I have a range of emotional reactions to this. I am sad. I am going to miss his wit, his incredible intellect, and his amazing charm. Our conversations over the years were always thoughtful and driven by a common set of ideals. His sense of humor, not often seen in public, was wonderful. His passion for art, woodworking, photography, and travel were inspiring.
Today I also celebrate his life. He was my mentor. From him I learned so much. From him my FIRST community learned so much. He was OUR mentor. He was OUR hero. He was always a champion of humanity. A conversation about FIRST would always end up about the empathy of our culture, about the growth of our students, and about the graciousness of our community.
It is now up to our community to preserve the legacy of Woodie Flowers. Let us not ever lose sight of the respect for humanity, empathy for others, and the struggle for reason that embodies Gracious Professionalism.
I just want to say that as someone who first admired Woodie from afar as a FIRST alumnus, and got to work with him closely for the last 10 years at MIT, that he was even better in person than he was at a distance. He really was everything he seemed to be – if not more.
God, I’m so, so sad.
Like so many people, I have lost a good friend and mentor. I am trying to absorb the impact of this loss and I am struggling with my words. I deeply appreciate the friendship, the conversations, and the journey we have taken together during the past 13+ years.
As I was thinking about this I remembered an interview I did with him in 2010 in Atlanta. For those of you that want to learn more about Woodie and his life growing up, you can see the interview with ‘Scooter’ here: https://www.youtube.com/watch?v=cfeQm7auP0U
I’m not sure if this is the time or place to introduce this video but this is a struggle for me to find the right words. I do hope viewers will have a chance to learn a little more about this great man
When we shot these we didn’t realize we were shooting Woodie’s last World Championship. Here’s Woody on Einstein field doing what he did best: inspiring students. The world will miss the man who embodied the concept of gracious professionalism.
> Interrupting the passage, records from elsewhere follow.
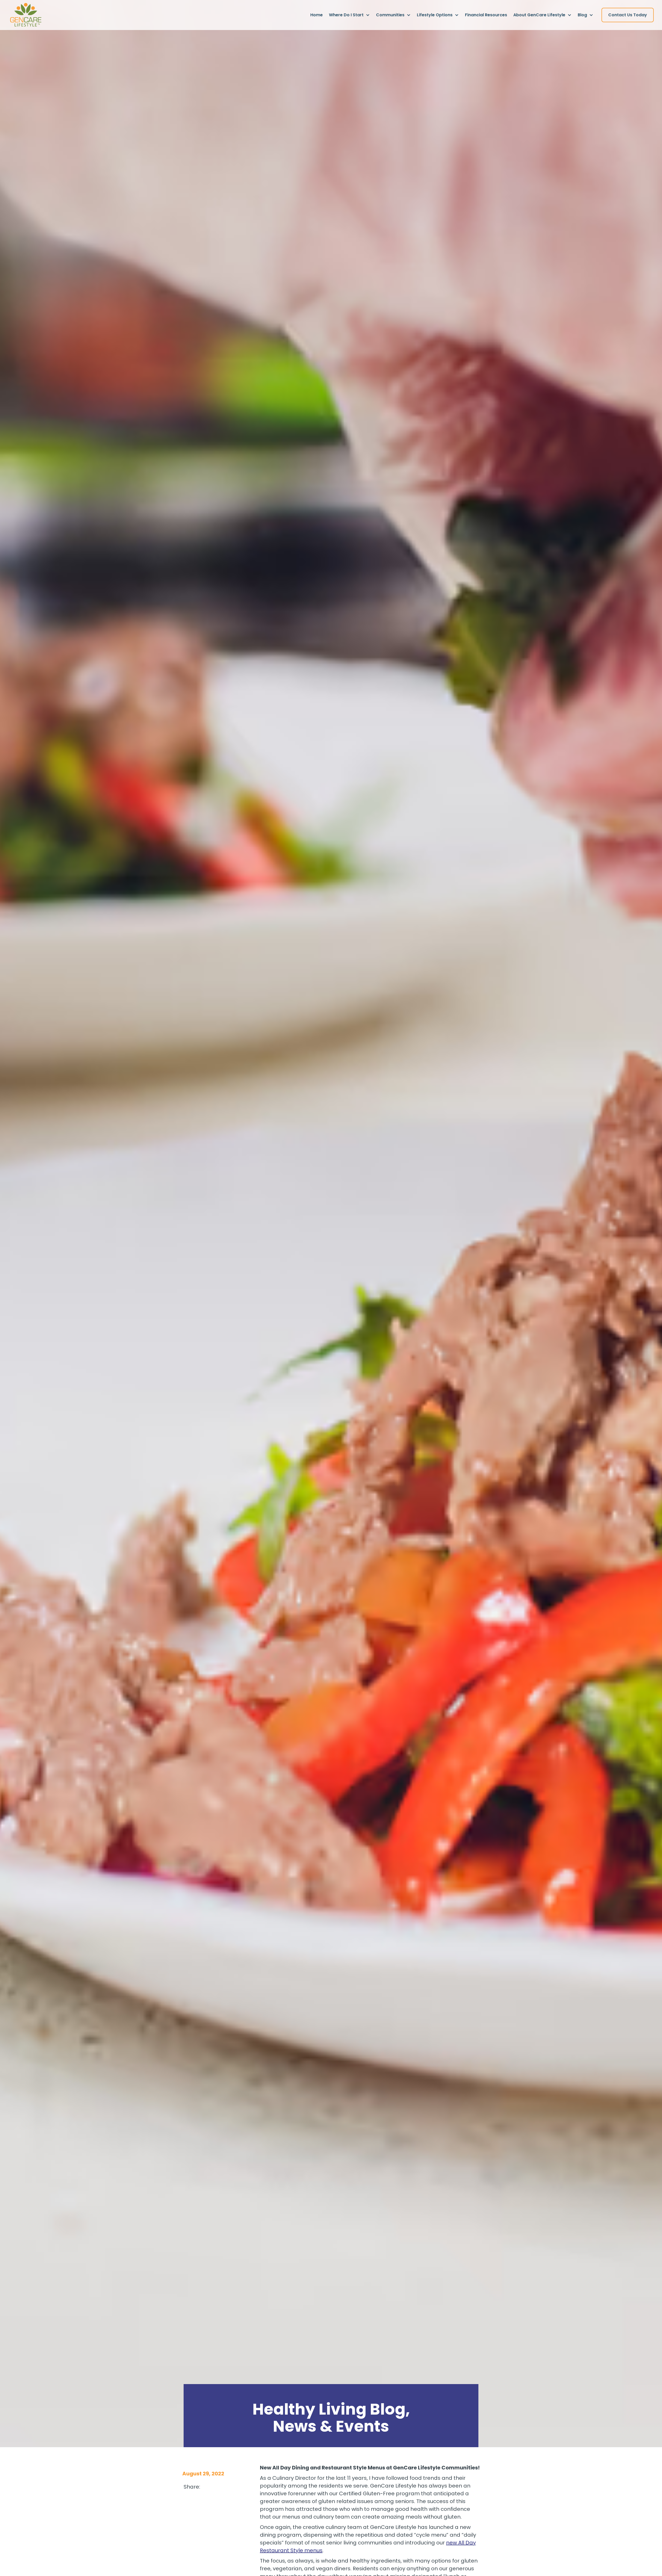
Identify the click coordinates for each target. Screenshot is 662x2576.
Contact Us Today (627, 15)
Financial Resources (486, 15)
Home (316, 15)
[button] (349, 15)
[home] (25, 15)
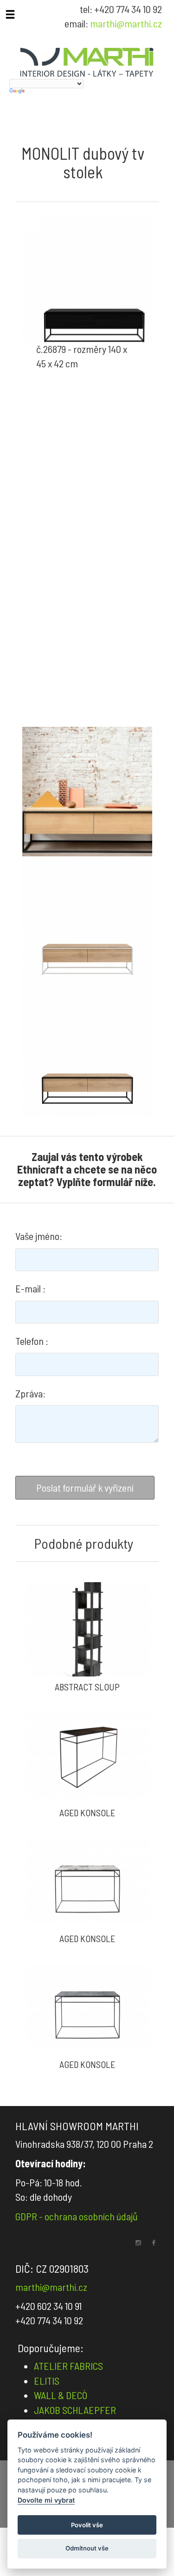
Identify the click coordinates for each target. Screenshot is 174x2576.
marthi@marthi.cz (126, 23)
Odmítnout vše (87, 2548)
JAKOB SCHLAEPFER (75, 2410)
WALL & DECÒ (60, 2395)
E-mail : (30, 1288)
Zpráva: (30, 1393)
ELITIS (46, 2380)
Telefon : (31, 1341)
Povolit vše (87, 2525)
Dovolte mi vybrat (46, 2500)
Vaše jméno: (38, 1236)
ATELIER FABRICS (68, 2366)
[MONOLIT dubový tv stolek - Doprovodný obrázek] (87, 792)
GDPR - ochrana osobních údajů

I am saddened by this news. He has been super inspirational towards my family. He even sent healing thoughts when my dad who is a volunteer at events was having open heart surgery and even went out of his way to sign the volunteer book saying he was thinking about my dad. Well my thoughts are with his family.
I had the honour to meet Woodie on several occasions and he was just as nice as all the others have stated.
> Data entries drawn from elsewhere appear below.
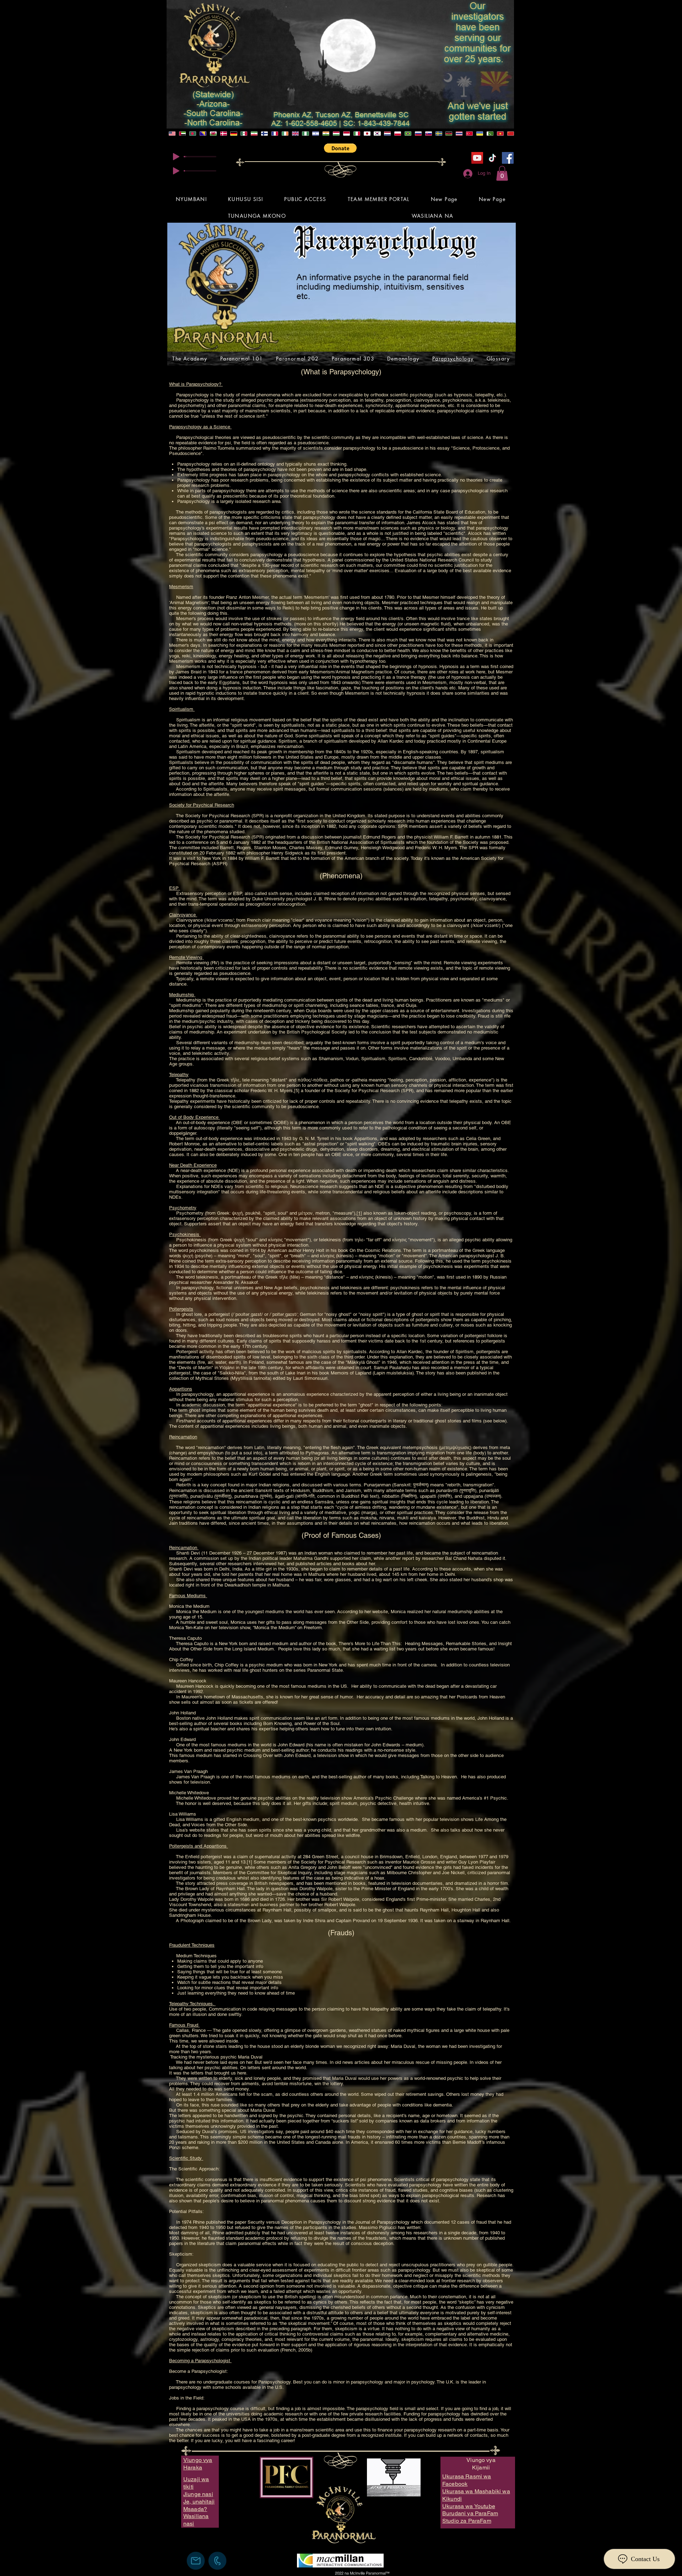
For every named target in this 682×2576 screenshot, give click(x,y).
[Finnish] (264, 134)
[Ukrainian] (480, 134)
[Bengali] (193, 134)
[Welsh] (213, 134)
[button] (340, 148)
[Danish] (223, 134)
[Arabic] (182, 134)
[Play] (176, 156)
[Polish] (398, 134)
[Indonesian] (346, 134)
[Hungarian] (336, 134)
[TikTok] (492, 158)
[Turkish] (469, 134)
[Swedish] (438, 134)
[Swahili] (449, 134)
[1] (359, 1213)
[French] (275, 134)
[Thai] (459, 134)
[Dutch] (387, 134)
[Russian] (418, 134)
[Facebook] (508, 158)
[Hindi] (326, 134)
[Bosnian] (203, 134)
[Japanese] (367, 134)
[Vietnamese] (500, 134)
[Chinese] (510, 134)
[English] (172, 134)
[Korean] (377, 134)
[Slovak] (428, 134)
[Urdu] (490, 134)
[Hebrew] (315, 134)
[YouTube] (477, 158)
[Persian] (254, 134)
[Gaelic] (295, 134)
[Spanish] (244, 134)
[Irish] (285, 134)
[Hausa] (305, 134)
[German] (233, 134)
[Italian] (356, 134)
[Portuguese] (408, 134)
It will not be the same without Woodie.
The world is already not the same because of what Woodie has done.
The best way to honour Woodie and his work would be to continue his work.
I remember watching https://youtu.be/e9ijA4UBCQ0 on PBS when I was in high school. Some clips of Professor Woodie included.
A true hero.
Let’s all honor him by committing ourselves to acting graciously and professionally each and every day.
Rest in peace Woodie.
Rest in Peace Professor Flowers. Thank you for the guiding example you have provided throughout your life.
I had the pleasure of meeting Woodie Flowers a couple of times over the past few years as an FRC student. The most recent time was immediately after our Einstein loss this past season. Woodie Flowers was the first person to come and shake our hands and congratulate us on our season. Truly a class act. RIP
I know it’s not much compared to the rest of his monumental work, but I like how he came to Worlds like it was a black-tie event each year. Probably one way he showed his respect.
Thank you, Woodie, for your inspiration and gracious professionalism. FIRST and the world has lost one of the greatest souls today and neither will ever be the same.
Though I never got the opportunity to meet him, Dr. Woodie Flowers changed my life for good.
I was once a kid without a direction in life until I joined FIRST halfway across the world. I’m now an engineering student and am trying to change the culture like how Woodie dedicated himself.
Woodie taught me to always remember why I’m doing this. You have left a legacy in all of us and we’ll do our best to pass it forward. Thank you for everything, Dr. Flowers.